When it ended Mom was the first one to say something.

 

"That's my baby," she said. To no one in particular. Just out loud, into the room.

 

Rue looked at me.

 

"It was good," I said.

 

"How good."

 

"Good good."

 

She uncrossed her arms. That was as much as she was going to give us. Mom grabbed her into a hug before she could stop it and Rue let it happen, which was its own kind of thing.

 

* * *

 

I took everyone to dinner after.

 

The restaurant was the kind of place that was loud enough to feel like a celebration without being so loud you couldn't hear each other. We had a big table in the back, all five of us, and the food was good and the conversation was easy the way it got sometimes when everyone was in the right mood at the same time.

 

Mom kept turning to Rue every few minutes with a new question, most of which Rue answered in as few words as possible, which did not stop Mom from asking the next one. It was the most sustained conversation they had probably had in a year and Rue was tolerating it better than she usually would have. The show had softened something. Not permanently, just for tonight.

 

Rue ate most of her food, which I noticed meant she was doing good.

Maddy ordered something I had already told her she would like and then acted surprised when she liked it,

 

Gia was quiet through most of it, which for Gia meant something was on her mind. She was not the kind of person who was ever quiet.

 

I waited.

 

It came up near the end of the meal, when the food was mostly gone and the table had settled into that post-dinner slowness. Gia put her phone down and looked at me.

 

"I want to be a content creator," she said.

 

The table did not react dramatically. Mom looked at her. Rue looked at me.

 

"Like what kind," I said.

 

"Vlogging mostly. Day in the life stuff, maybe some fashion. I've been thinking about it for a while." She was not asking permission exactly. She was presenting it. There was a difference and Gia knew the difference. "I have ideas."

 

"You have a phone," I said.

 

"I know."

 

"So use it. Post for a month, consistent, and if you're still doing it after a month I'll get you the equipment."

 

She looked at me. "Real equipment?"

 

"Camera, lighting, whatever you need. But a month first. Every day or close to it. If you stop after two weeks because it got boring I'm not buying anything."

 

She thought about it for about two seconds. "Deal."

 

She picked her phone back up and I watched her open the camera app and start looking around the restaurant like she was already framing shots.

 

Maddy leaned over to me. "She's going to do it," she said quietly.

 

"I know," I said.

 

She smiled and went back to her drink.
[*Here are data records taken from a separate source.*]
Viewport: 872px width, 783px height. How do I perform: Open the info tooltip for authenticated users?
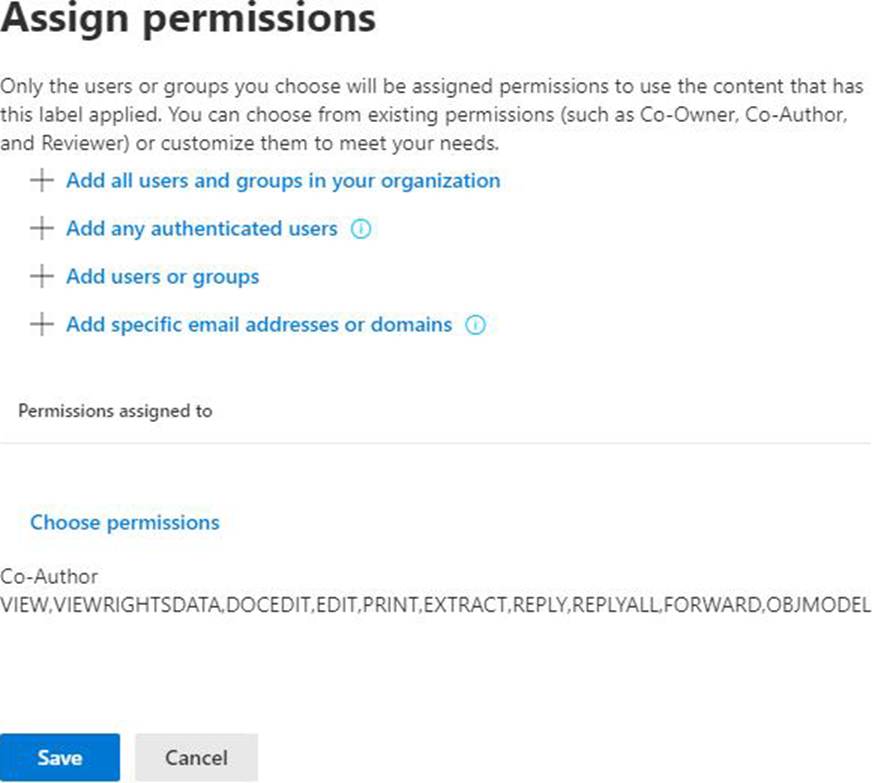coord(361,229)
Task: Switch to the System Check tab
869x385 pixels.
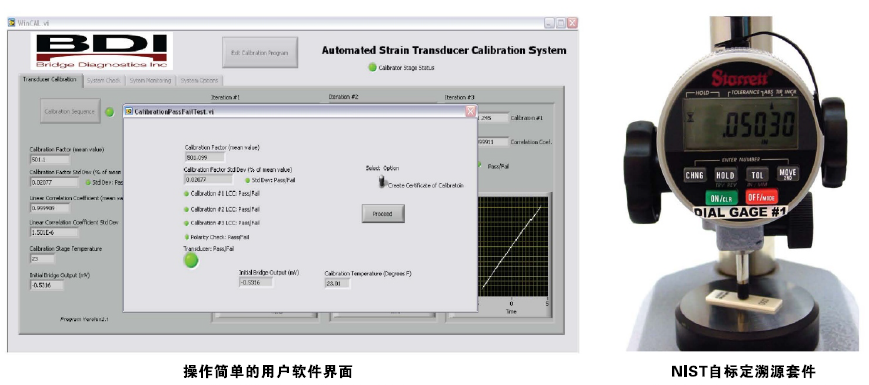Action: [x=103, y=81]
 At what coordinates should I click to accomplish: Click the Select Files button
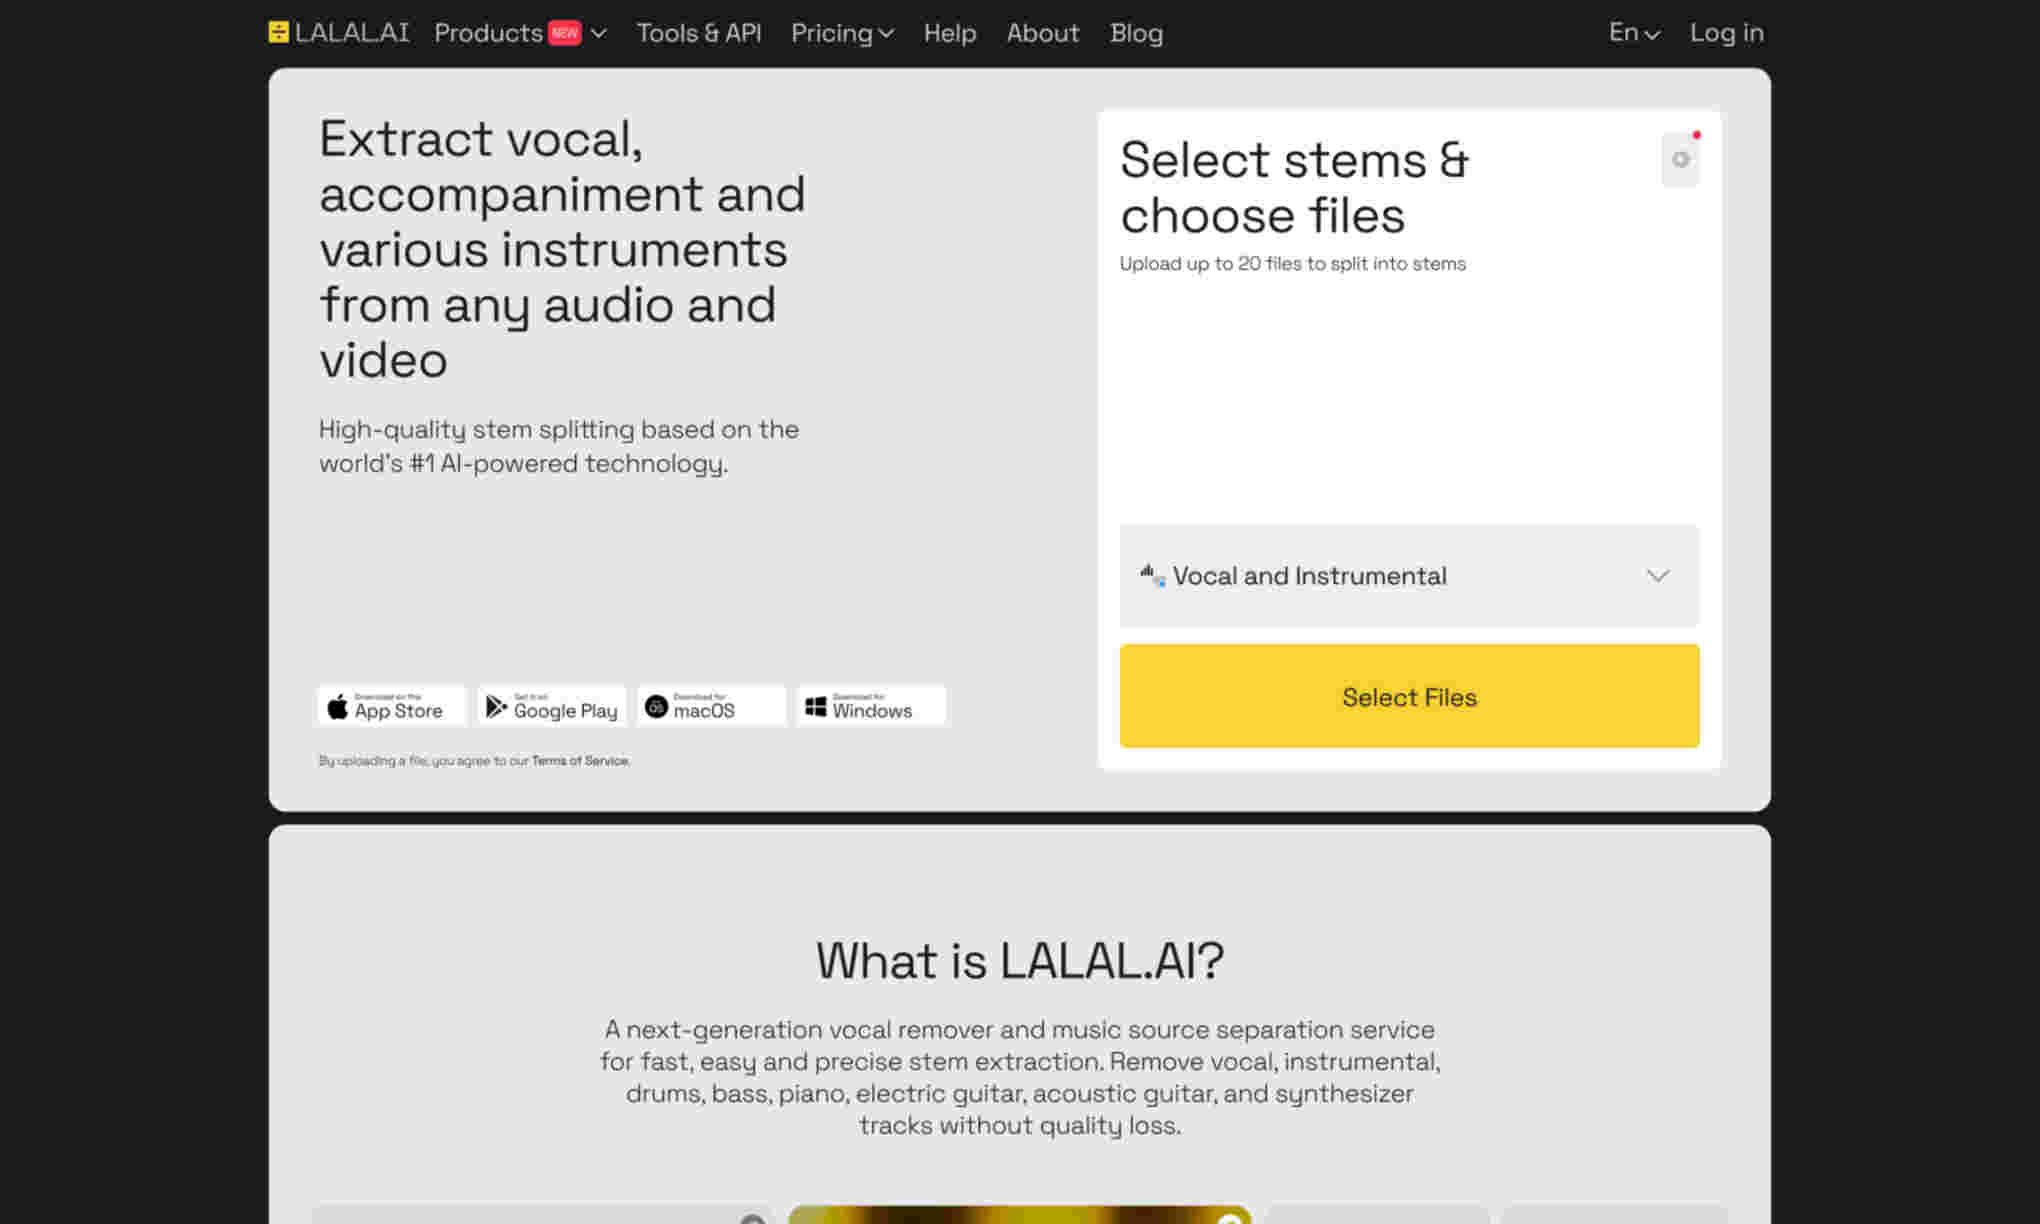1409,697
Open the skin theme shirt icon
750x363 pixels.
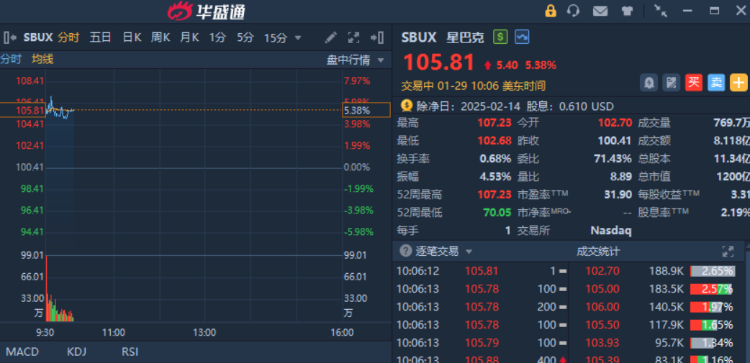pyautogui.click(x=627, y=11)
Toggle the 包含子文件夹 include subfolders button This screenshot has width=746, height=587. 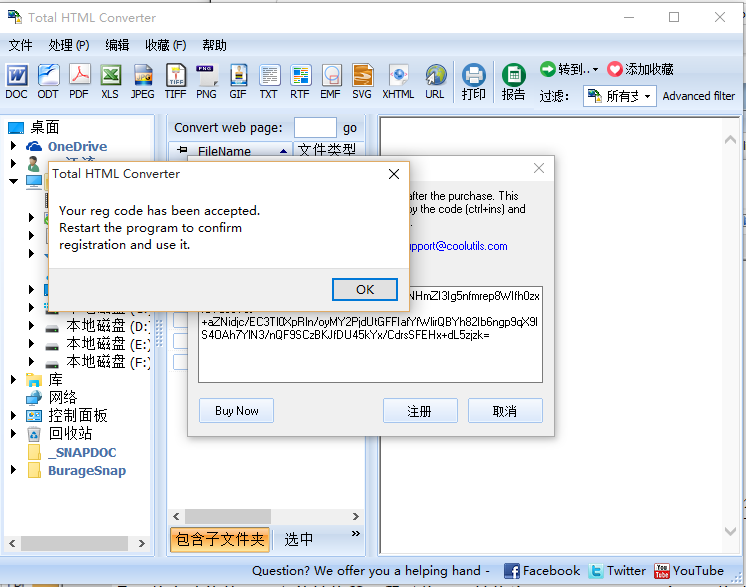[219, 539]
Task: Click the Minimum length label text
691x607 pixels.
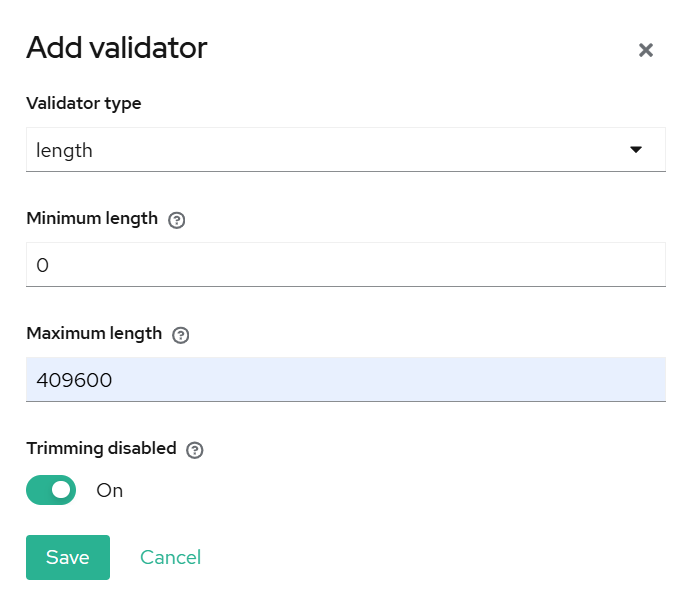Action: coord(92,218)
Mom was watching Gia with the camera and shaking her head slowly,

 

* * *

 

On the drive home I had the album in my head again.

 

I could not turn it off. It was always running somewhere in the background, the sequencing, the gaps, the things that were not finished. Maddy had fallen asleep in the passenger seat somewhere on the freeway, head against the window, and I drove with the music low and thought about what the album was still missing.

 

There was a track that needed one more pass. I had known it for two weeks and kept putting it off because I was close to it and sometimes you needed distance to hear something clearly.

 

I thought I had the distance now.

 

I got home, got Maddy inside and into bed without fully waking her, and then I went to the home studio and sat down and opened the session.

 

It was late. That was fine. The album was not going to finish itself.